Even though scientific research has shown that the heart’s signals to the brain inform our wisest, most intuitive decision making from day to day, much of what is taught about consciousness and neuroscience in schools and colleges is still very much brain-centric. And according to Rollin McCraty, Ph.D., Director of Research at The Institute of HeartMath, the heart’s communication with the brain far outweighs the brain’s communication with the heart.
In truth, science was aware of this fact more than a hundred years ago, but chose to ignore it as the science of the brain became more and more prominent. Mainstream science did acknowledge that the signals flowing from the heart and cardiovascular system to the brain moderated various aspects of the autonomic nervous system.

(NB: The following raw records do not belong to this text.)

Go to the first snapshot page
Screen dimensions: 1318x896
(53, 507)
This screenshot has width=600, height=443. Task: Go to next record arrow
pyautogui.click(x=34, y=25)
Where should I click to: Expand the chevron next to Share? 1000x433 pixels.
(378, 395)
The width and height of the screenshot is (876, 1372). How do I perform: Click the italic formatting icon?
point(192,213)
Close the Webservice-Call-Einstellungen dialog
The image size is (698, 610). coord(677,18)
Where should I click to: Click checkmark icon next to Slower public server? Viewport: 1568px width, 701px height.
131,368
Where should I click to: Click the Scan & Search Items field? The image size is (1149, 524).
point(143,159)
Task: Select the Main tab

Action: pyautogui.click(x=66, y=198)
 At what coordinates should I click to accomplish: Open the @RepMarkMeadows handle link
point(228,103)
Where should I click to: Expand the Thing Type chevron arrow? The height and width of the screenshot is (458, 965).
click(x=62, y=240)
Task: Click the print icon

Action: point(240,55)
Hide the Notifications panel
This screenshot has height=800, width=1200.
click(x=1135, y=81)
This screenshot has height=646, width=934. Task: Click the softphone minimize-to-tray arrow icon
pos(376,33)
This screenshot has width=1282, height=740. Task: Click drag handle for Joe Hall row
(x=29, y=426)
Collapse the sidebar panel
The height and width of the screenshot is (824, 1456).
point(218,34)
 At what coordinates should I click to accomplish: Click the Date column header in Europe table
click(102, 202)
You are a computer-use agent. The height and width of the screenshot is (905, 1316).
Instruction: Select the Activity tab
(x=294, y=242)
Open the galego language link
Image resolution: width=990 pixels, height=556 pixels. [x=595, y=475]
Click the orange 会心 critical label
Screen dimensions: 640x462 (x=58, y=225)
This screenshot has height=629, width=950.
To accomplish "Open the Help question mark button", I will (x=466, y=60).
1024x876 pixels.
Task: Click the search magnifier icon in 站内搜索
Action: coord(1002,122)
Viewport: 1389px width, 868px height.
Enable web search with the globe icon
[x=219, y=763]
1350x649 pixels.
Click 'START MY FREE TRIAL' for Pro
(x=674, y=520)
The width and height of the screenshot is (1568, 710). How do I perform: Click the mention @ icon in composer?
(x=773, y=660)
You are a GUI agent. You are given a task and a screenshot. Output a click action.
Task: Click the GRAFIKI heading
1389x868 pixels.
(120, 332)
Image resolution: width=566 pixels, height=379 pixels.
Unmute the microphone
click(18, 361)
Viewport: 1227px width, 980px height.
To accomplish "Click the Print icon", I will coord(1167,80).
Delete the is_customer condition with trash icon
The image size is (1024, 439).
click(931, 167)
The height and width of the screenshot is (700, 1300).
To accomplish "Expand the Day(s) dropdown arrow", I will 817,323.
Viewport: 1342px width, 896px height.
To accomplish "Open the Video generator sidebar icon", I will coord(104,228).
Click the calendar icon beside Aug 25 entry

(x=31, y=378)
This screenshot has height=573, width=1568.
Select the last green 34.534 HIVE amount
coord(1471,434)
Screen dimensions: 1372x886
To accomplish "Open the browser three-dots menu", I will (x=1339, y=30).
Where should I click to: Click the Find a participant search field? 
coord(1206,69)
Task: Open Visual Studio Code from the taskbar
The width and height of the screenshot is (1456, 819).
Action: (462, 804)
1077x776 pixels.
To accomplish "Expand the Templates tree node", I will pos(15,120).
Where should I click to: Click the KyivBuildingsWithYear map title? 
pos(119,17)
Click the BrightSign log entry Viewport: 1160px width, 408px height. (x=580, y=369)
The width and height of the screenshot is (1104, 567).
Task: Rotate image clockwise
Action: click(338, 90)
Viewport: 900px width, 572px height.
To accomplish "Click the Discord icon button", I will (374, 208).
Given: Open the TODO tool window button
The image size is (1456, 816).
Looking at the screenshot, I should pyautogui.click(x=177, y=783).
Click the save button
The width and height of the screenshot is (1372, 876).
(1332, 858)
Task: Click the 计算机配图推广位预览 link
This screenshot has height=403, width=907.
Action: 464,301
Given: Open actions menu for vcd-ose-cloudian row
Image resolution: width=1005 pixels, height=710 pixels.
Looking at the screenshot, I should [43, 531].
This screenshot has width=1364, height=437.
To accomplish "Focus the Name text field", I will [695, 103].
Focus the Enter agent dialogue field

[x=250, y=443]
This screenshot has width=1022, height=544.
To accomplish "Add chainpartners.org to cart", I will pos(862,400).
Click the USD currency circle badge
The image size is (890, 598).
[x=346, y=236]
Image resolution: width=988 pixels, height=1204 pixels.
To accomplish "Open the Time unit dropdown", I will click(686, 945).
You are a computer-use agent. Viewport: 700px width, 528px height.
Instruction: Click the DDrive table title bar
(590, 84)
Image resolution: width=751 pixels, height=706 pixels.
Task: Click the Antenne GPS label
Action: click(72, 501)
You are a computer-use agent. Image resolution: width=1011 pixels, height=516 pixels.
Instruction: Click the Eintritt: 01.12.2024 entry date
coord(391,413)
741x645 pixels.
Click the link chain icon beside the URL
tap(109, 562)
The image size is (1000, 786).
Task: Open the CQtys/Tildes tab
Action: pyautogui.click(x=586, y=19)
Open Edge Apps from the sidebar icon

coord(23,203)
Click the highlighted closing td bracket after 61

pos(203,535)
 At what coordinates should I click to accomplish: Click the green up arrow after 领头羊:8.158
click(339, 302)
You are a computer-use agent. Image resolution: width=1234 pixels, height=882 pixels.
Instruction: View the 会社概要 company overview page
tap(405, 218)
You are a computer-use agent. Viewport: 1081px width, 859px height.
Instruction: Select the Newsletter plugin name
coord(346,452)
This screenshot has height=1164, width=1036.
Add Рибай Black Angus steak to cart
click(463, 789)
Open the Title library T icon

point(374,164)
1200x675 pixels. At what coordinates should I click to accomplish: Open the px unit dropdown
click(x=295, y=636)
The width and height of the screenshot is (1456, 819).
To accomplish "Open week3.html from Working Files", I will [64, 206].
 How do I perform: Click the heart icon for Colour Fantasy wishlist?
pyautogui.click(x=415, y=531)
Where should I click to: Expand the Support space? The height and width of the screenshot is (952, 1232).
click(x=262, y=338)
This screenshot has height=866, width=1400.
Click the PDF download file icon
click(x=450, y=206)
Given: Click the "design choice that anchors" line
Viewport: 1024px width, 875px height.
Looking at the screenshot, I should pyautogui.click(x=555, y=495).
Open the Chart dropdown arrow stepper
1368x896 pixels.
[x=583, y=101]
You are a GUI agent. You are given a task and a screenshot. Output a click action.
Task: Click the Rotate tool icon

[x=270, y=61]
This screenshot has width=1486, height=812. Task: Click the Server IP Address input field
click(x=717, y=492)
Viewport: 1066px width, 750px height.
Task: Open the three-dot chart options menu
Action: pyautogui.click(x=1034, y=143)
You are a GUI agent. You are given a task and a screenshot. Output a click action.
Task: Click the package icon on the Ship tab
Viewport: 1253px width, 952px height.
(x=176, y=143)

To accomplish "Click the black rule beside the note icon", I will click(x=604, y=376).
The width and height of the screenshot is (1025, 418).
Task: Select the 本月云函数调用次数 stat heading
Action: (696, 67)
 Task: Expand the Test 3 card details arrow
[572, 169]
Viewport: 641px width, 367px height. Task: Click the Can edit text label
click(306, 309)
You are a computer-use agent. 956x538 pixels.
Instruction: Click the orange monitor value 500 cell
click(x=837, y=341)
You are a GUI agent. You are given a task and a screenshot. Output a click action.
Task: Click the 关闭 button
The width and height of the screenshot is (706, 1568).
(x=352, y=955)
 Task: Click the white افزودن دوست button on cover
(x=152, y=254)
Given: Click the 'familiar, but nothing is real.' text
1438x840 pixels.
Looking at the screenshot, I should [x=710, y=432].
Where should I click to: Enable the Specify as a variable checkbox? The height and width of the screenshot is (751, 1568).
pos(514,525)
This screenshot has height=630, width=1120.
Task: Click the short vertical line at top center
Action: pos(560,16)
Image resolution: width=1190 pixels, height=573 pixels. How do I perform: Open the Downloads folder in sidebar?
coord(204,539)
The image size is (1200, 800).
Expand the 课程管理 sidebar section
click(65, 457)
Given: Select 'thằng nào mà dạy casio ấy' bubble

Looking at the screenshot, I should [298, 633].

But it tended to largely overlook how the heart and cardiovascular system inform and influence the thalamus, hypothalamus, amygdala and even the higher brain centers to thereby shape our thoughts, emotions and decisions.
As the emerging field of neurocardiology has grown over the last few decades, however, it has become undeniably evident that the heart is a sensory organ with its own system for processing memory and information. In fact, its internal nervous system is of sufficient sophistication that it is often referred to as the brain in the heart.
Prominent medical experts have recently discovered that many recipients of heart transplants are inheriting donors' memories and consequently report huge changes in their tastes, their personality, and, most extraordinarily, in their emotional memories.